■ What you should do
Extract every line in the entries below that contains the string "pyautogui".

■ Records for processing
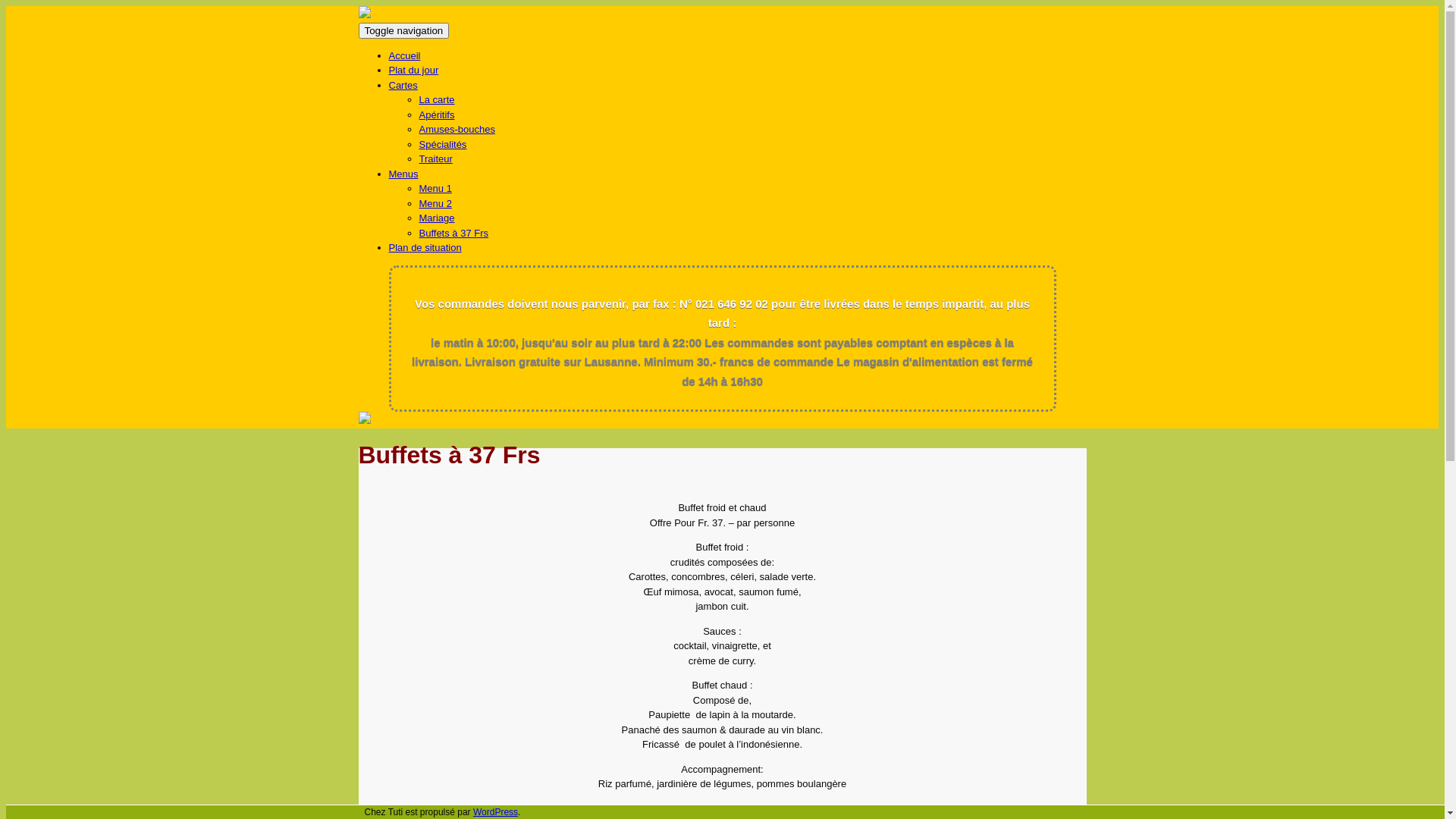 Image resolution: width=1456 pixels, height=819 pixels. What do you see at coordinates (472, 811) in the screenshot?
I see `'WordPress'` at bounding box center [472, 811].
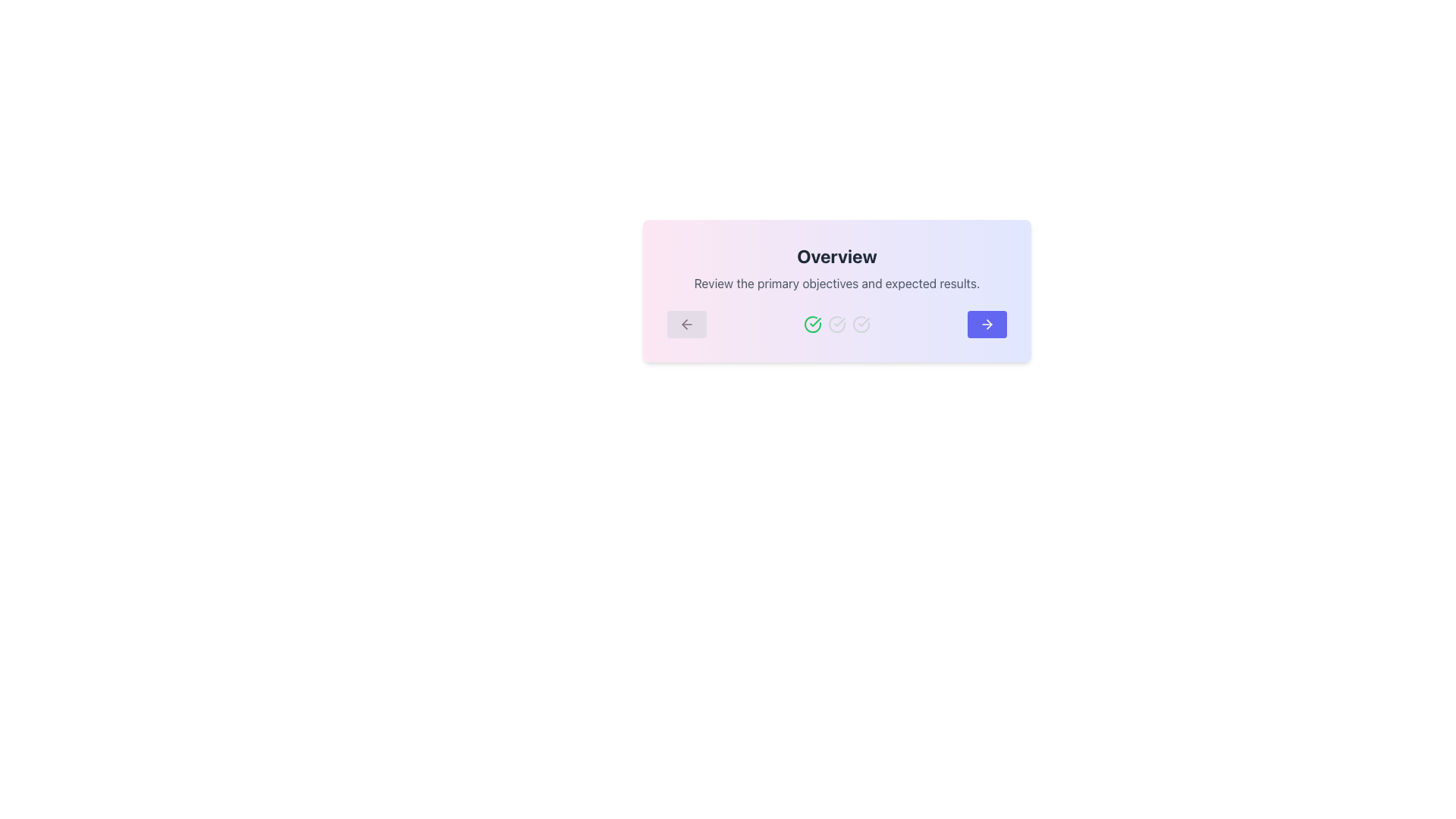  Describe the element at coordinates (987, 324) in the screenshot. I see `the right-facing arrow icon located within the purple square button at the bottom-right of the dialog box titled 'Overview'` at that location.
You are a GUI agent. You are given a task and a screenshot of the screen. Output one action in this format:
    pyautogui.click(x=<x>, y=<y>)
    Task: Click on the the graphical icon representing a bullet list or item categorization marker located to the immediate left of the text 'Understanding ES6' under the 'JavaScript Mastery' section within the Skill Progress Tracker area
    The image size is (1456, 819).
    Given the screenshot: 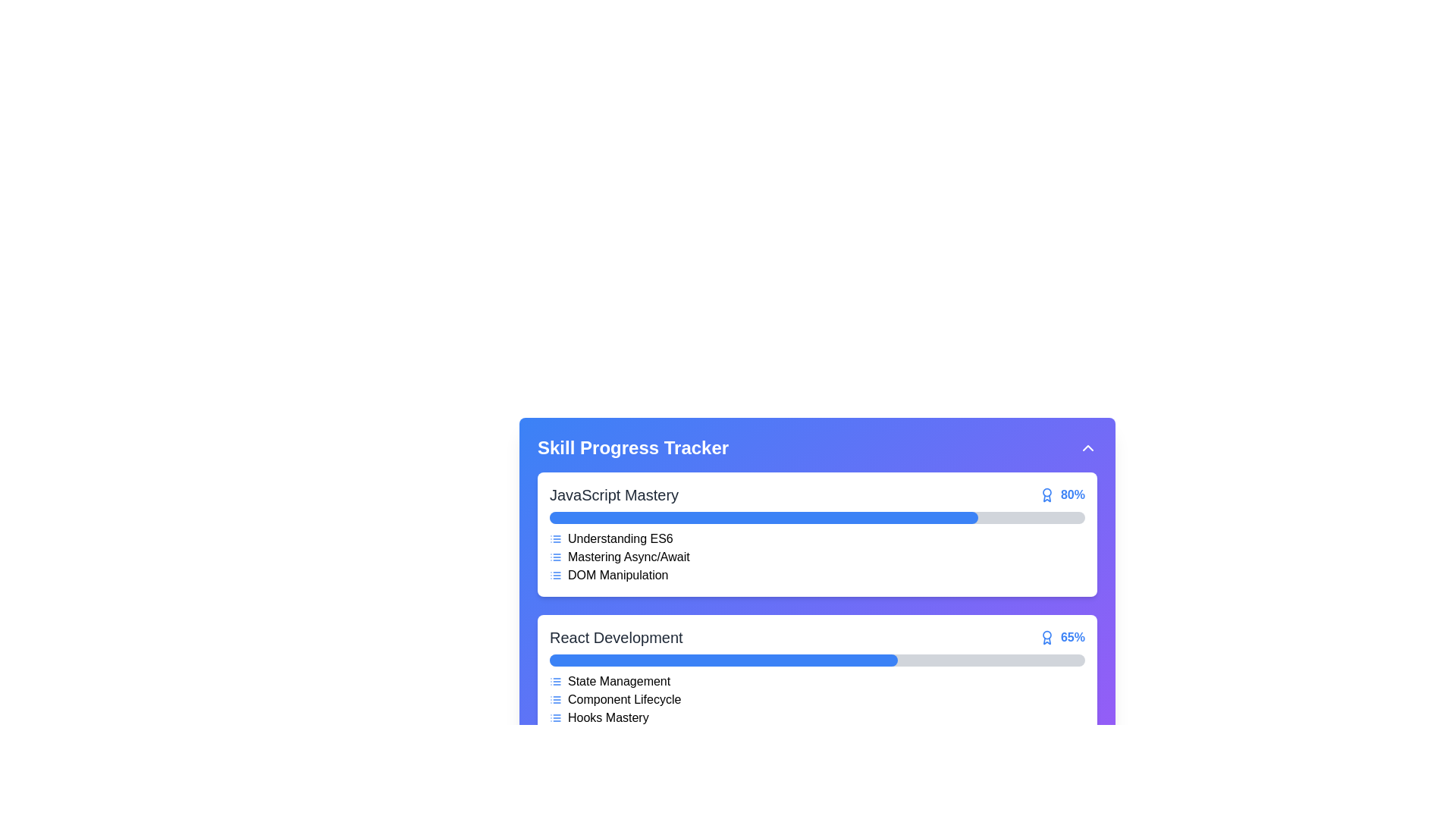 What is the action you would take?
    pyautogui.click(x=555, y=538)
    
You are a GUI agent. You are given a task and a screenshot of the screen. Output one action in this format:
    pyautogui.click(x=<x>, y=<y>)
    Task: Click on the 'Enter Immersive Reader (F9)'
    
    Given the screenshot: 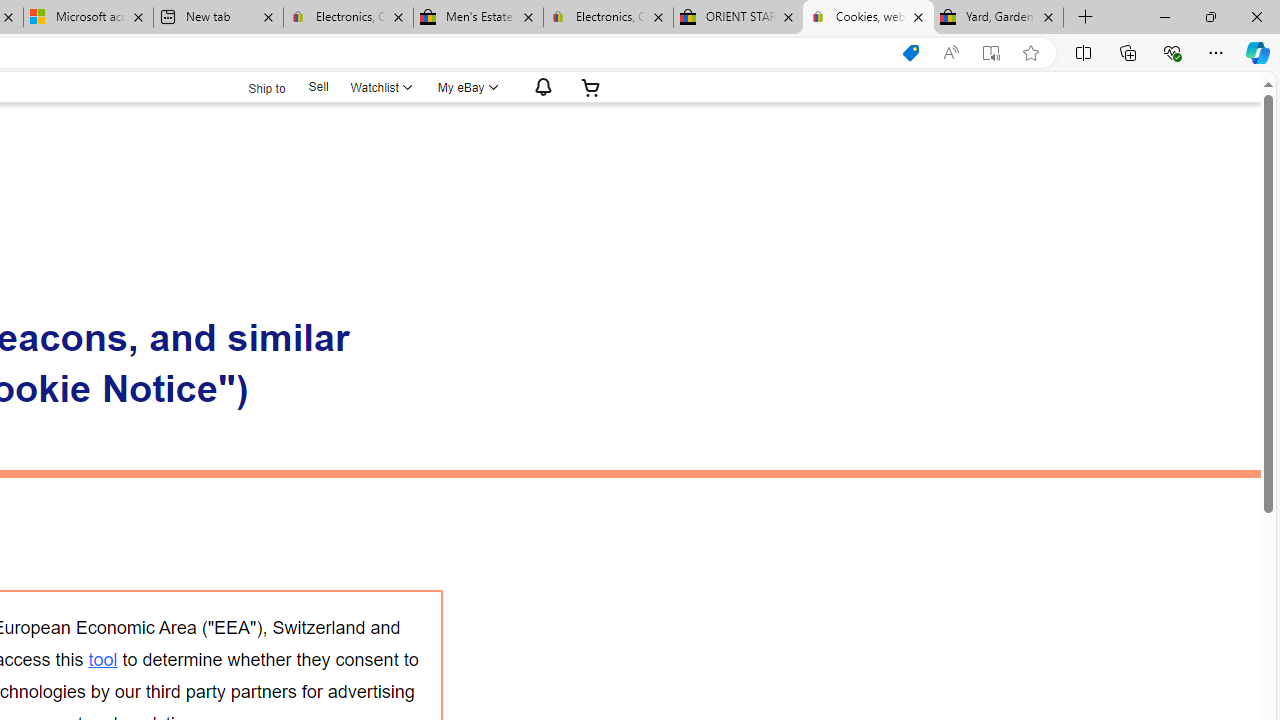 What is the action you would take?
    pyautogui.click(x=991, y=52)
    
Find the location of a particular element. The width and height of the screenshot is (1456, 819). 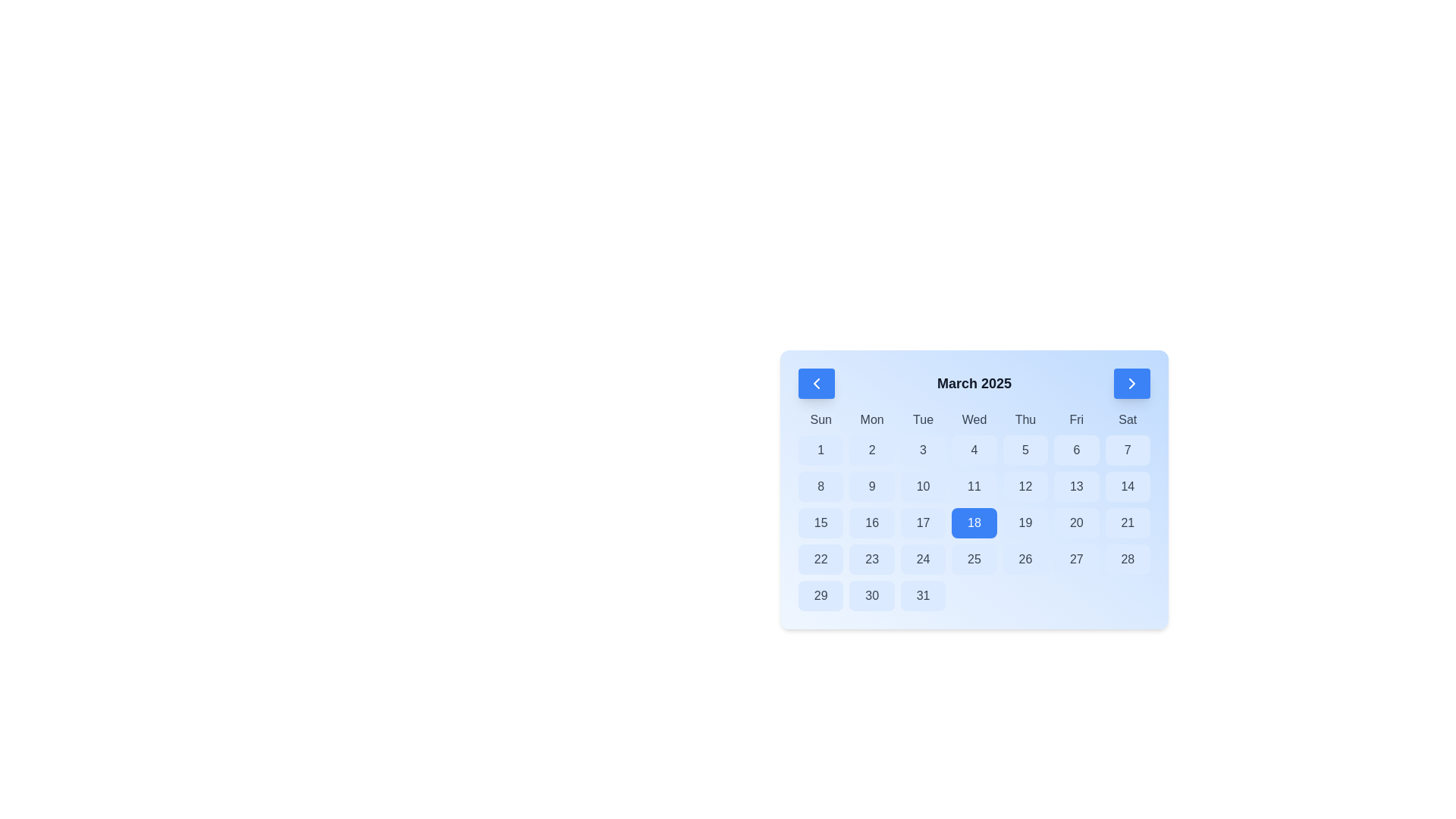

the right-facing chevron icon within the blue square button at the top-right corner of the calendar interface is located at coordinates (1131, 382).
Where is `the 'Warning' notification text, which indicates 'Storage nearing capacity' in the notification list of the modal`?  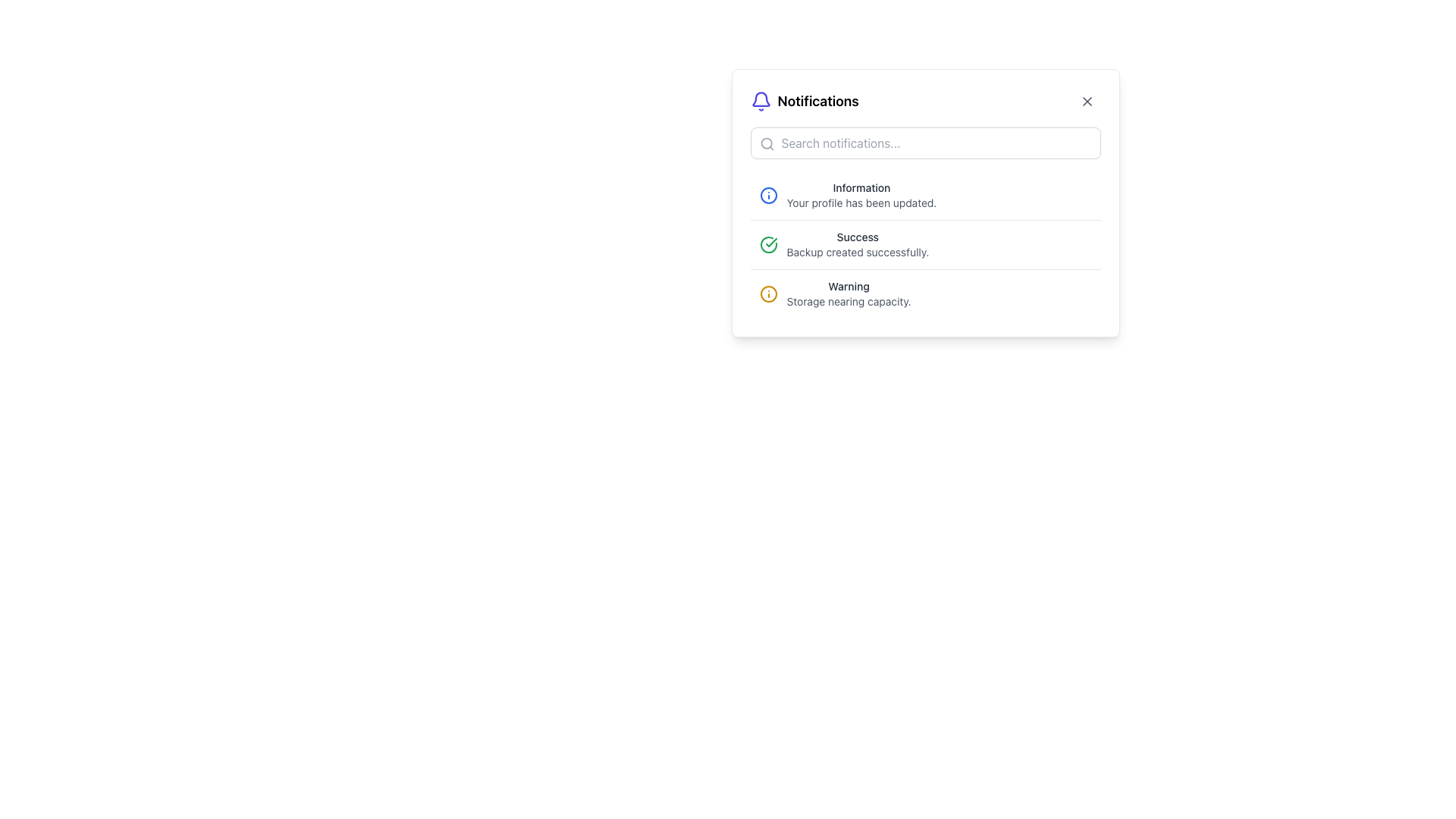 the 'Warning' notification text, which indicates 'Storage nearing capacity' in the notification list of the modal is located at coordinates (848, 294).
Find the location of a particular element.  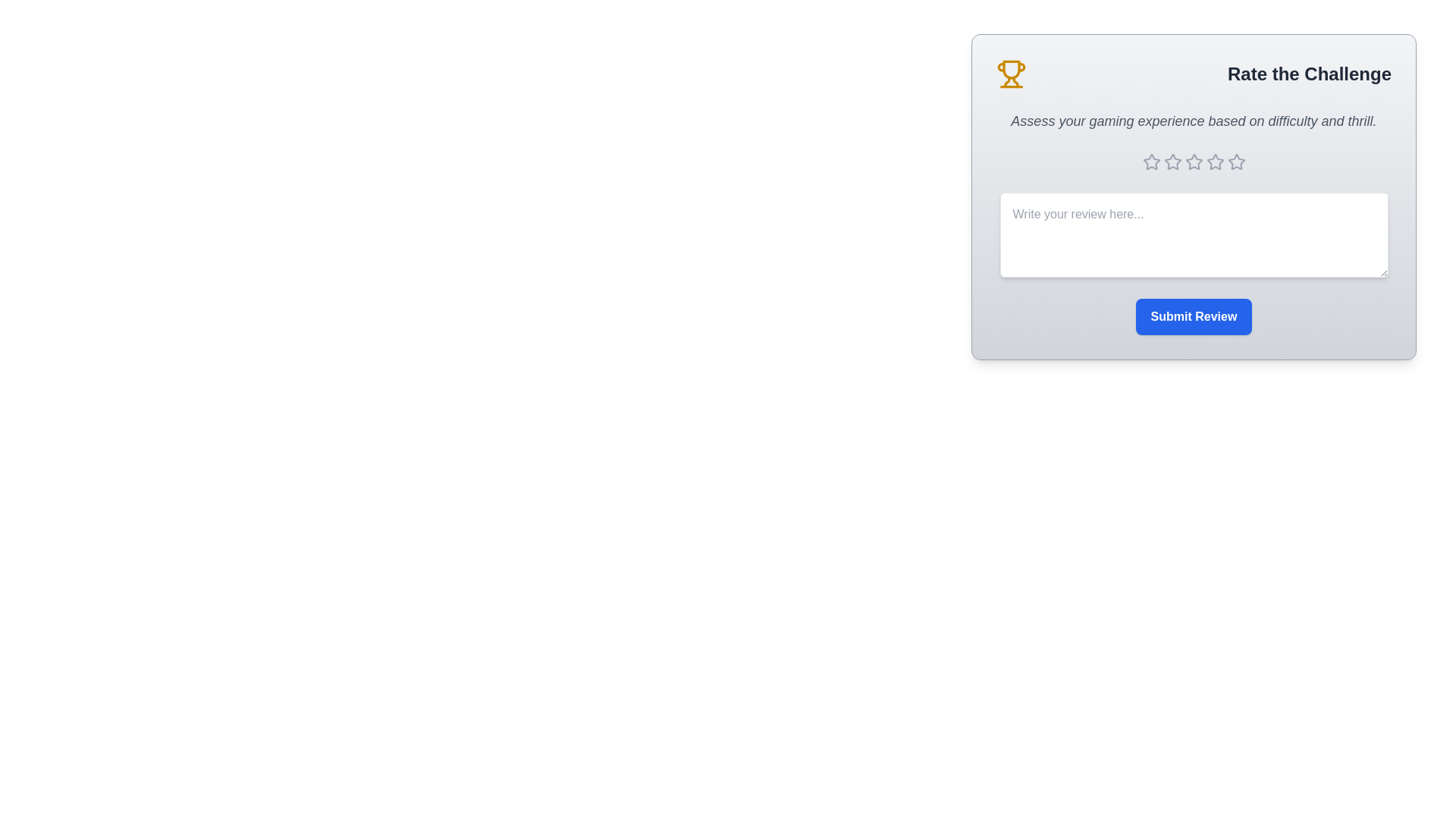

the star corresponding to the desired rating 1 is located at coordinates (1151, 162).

■ Solution below
    pyautogui.click(x=<x>, y=<y>)
    pyautogui.click(x=555, y=538)
    pyautogui.click(x=<x>, y=<y>)
    pyautogui.click(x=991, y=52)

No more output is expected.